AscendEX Shuts Down With User Payouts Unclear
AscendEX said it ceased operations on July 1 after MiCA authorisation, liquidity and operational pressures, with account access limited to offboarding. The exchange said it could not give assurances on withdrawal timing or amounts, while ZachXBT had flagged nearly empty hot wallets.

AscendEX Crypto Exchange Shutdown Leaves Withdrawal Timing Unclear
AscendEX has stopped operating, leaving customers with no firm timetable for recovering full account balances.
The AscendEX crypto exchange shutdown took effect on July 1, according to the company's notice, and the exchange said it is not currently able to assure users about withdrawal timing or amounts.
AscendEX cited a mix of regulatory, financial and operational pressures.
Its notice said the full implementation of the European Union's MiCA regime on July 1 was part of the problem because AscendEX does not hold the required authorisation.
The company also pointed to a failed strategic transaction that had been expected to provide liquidity for the platform.
AscendEX said wider crypto market conditions added further pressure, and it is now assessing its financial position and options for account holders.
AscendEX Says Account Access Is Limited To Offboarding
The exchange said users may not be able to withdraw all of the crypto balances they held on the platform.
Account access is now restricted to limited offboarding purposes, and automated withdrawals have been paused.
AscendEX said withdrawal requests are subject to manual review.
That means customers may face delays even where some withdrawal processing remains possible.
The company said no account holder or group of account holders is receiving priority outside the documented review process.
It also said any formal insolvency or similar process could determine the treatment of unresolved balances or claims.
ZachXBT Flagged Nearly Empty Hot Wallets Before The Closure
The liquidity concerns were visible before the closure notice.

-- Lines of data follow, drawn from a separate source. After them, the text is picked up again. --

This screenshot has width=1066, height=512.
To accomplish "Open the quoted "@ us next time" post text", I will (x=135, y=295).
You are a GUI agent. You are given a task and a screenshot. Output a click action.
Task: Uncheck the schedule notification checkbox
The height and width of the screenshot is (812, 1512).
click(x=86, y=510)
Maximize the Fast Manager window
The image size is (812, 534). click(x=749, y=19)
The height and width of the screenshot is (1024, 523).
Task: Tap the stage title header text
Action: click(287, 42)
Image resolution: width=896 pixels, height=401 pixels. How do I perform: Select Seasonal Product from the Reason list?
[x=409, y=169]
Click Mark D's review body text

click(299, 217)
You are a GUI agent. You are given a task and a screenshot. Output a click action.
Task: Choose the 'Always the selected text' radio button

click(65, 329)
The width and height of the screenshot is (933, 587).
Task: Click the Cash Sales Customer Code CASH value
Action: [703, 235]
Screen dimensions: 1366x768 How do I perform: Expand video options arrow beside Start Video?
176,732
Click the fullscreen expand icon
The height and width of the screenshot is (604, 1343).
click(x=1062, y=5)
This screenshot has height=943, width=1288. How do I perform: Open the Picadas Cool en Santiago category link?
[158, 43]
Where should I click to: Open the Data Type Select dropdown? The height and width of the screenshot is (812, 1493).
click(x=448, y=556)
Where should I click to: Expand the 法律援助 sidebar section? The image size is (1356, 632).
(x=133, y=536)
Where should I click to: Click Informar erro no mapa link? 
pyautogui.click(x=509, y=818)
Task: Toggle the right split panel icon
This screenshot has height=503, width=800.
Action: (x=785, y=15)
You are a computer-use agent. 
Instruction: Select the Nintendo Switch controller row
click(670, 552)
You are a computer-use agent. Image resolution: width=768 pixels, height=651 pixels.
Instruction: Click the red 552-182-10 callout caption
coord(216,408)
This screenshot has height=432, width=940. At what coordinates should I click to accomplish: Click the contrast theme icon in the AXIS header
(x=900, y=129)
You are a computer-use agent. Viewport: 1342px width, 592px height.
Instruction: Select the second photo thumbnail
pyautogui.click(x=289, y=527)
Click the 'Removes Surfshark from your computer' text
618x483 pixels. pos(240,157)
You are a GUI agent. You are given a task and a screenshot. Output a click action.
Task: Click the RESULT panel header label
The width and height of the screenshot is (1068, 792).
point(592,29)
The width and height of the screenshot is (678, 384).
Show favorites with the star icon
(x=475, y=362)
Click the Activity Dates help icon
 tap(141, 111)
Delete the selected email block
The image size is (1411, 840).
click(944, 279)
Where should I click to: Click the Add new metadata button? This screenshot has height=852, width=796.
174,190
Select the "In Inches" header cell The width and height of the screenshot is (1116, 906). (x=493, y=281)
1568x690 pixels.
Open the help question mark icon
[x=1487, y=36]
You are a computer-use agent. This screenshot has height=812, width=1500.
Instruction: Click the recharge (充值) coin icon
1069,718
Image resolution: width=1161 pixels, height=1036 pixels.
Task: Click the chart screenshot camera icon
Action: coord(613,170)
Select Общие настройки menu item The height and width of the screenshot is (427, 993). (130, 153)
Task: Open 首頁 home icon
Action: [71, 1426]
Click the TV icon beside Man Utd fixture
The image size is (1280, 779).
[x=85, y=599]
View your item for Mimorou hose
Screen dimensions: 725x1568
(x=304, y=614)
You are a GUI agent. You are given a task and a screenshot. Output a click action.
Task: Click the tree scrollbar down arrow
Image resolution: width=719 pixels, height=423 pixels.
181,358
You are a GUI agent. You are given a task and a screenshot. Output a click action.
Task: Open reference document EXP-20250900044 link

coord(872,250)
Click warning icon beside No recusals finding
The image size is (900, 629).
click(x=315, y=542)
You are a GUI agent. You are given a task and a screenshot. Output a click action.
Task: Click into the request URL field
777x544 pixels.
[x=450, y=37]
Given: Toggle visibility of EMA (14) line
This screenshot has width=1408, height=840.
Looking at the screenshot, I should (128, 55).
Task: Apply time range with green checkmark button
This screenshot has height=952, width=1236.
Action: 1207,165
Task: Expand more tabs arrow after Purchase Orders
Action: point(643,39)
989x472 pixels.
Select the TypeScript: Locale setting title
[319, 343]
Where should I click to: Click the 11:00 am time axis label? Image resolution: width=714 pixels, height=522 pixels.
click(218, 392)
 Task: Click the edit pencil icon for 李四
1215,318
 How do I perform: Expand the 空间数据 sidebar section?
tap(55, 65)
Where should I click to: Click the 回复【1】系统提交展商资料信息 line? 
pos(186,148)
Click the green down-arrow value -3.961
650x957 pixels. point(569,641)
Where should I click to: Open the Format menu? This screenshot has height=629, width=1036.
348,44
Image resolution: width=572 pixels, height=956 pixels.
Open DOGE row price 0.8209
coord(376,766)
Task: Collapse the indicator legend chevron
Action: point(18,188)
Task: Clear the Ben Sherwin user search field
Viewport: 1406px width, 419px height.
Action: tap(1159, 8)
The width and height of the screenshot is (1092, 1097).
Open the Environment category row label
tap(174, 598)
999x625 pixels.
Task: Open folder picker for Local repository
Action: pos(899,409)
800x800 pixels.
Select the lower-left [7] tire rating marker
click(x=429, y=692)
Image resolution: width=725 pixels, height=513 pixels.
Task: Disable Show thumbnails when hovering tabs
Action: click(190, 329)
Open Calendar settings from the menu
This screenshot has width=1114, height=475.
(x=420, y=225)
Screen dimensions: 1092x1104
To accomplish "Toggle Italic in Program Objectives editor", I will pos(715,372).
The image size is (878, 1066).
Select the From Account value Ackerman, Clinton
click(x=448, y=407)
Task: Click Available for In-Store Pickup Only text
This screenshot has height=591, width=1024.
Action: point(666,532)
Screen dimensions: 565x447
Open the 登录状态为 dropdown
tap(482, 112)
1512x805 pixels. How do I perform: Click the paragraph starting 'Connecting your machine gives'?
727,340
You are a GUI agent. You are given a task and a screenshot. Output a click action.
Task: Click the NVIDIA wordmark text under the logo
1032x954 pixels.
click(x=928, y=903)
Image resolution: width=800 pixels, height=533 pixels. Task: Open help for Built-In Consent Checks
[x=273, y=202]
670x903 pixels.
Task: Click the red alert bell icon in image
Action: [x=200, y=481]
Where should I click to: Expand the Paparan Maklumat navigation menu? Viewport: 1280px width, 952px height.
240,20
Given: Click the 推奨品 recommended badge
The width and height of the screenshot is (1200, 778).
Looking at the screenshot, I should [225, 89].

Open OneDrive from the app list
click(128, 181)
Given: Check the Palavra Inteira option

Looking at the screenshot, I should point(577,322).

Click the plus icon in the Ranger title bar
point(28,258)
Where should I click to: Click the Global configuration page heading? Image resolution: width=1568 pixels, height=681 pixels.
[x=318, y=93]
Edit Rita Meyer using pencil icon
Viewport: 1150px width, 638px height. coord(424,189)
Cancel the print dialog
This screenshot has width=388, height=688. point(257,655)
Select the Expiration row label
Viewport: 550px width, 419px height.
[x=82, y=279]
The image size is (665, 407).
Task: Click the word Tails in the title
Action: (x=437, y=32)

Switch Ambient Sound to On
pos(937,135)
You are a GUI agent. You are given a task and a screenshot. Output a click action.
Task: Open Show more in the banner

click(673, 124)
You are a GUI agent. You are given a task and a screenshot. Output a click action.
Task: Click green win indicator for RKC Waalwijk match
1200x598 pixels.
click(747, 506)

Onchain investigator ZachXBT said last month that he had observed multiple reports of AscendEX delaying withdrawals for days or weeks.
ZachXBT also said his wallet review found almost no remaining reserves in several major assets, including ETH, USDT, USDC and SOL.
In follow-up messages, he recommended that users file reports with law enforcement and regulatory agencies.
Those claims do not by themselves establish the final customer recovery level.
They do, however, match the exchange's own acknowledgement that liquidity is constrained and that full user withdrawals may not be possible.
AscendEX Previously Lost About $78 Million In A 2021 Hack
The Block noted that AscendEX was founded in 2018 under the BitMax name and suffered a significant hack in 2021, losing approximately $78 million.
That earlier incident is separate from the current shutdown, which AscendEX attributed to regulatory, liquidity and operational pressures.
The current notice does not say whether any remaining customer balances will be handled through a formal insolvency process.
The closure notice focused on authorisation, liquidity and offboarding rather than a new security breach.
It also left the next legal process open, saying unresolved balances or claims could be affected if a formal insolvency or similar proceeding begins.
AscendEX said it expects to write again with further detail on its financial position and next steps when it is able to do so.
That promised update is the only company-backed next step in the public notice, and it does not currently set a recovery process for customers whose balances remain unresolved.
AscendEX has not disclosed a payout timetable, recovery percentage, insolvency filing or final treatment for unresolved customer balances.